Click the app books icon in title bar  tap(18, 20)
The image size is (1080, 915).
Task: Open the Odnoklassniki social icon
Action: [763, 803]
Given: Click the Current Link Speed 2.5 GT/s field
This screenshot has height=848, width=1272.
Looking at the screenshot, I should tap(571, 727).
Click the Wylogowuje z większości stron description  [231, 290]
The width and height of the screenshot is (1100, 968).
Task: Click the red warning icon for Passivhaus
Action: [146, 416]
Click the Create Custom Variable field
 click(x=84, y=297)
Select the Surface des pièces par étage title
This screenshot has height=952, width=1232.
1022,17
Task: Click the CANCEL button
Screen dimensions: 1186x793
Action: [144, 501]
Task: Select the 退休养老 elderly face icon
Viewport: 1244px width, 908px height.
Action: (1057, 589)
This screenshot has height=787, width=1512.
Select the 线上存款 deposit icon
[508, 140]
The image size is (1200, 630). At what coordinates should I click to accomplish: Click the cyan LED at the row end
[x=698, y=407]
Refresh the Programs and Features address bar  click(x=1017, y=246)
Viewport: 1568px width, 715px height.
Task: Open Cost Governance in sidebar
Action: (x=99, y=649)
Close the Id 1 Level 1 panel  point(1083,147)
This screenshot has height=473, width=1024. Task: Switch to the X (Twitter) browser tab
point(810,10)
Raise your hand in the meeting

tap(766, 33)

**Goal of the exercise**
Copy all of the material above line for line, without changing anything.

**Answer to this exercise**
Click the app books icon in title bar  tap(18, 20)
The image size is (1080, 915).
Task: Open the Odnoklassniki social icon
Action: [763, 803]
Given: Click the Current Link Speed 2.5 GT/s field
This screenshot has height=848, width=1272.
Looking at the screenshot, I should tap(571, 727).
Click the Wylogowuje z większości stron description  [231, 290]
The width and height of the screenshot is (1100, 968).
Task: Click the red warning icon for Passivhaus
Action: [146, 416]
Click the Create Custom Variable field
 click(x=84, y=297)
Select the Surface des pièces par étage title
This screenshot has height=952, width=1232.
1022,17
Task: Click the CANCEL button
Screen dimensions: 1186x793
Action: [144, 501]
Task: Select the 退休养老 elderly face icon
Viewport: 1244px width, 908px height.
Action: (1057, 589)
This screenshot has height=787, width=1512.
Select the 线上存款 deposit icon
[508, 140]
The image size is (1200, 630). At what coordinates should I click to accomplish: Click the cyan LED at the row end
[x=698, y=407]
Refresh the Programs and Features address bar  click(x=1017, y=246)
Viewport: 1568px width, 715px height.
Task: Open Cost Governance in sidebar
Action: (x=99, y=649)
Close the Id 1 Level 1 panel  point(1083,147)
This screenshot has height=473, width=1024. Task: Switch to the X (Twitter) browser tab
point(810,10)
Raise your hand in the meeting

tap(766, 33)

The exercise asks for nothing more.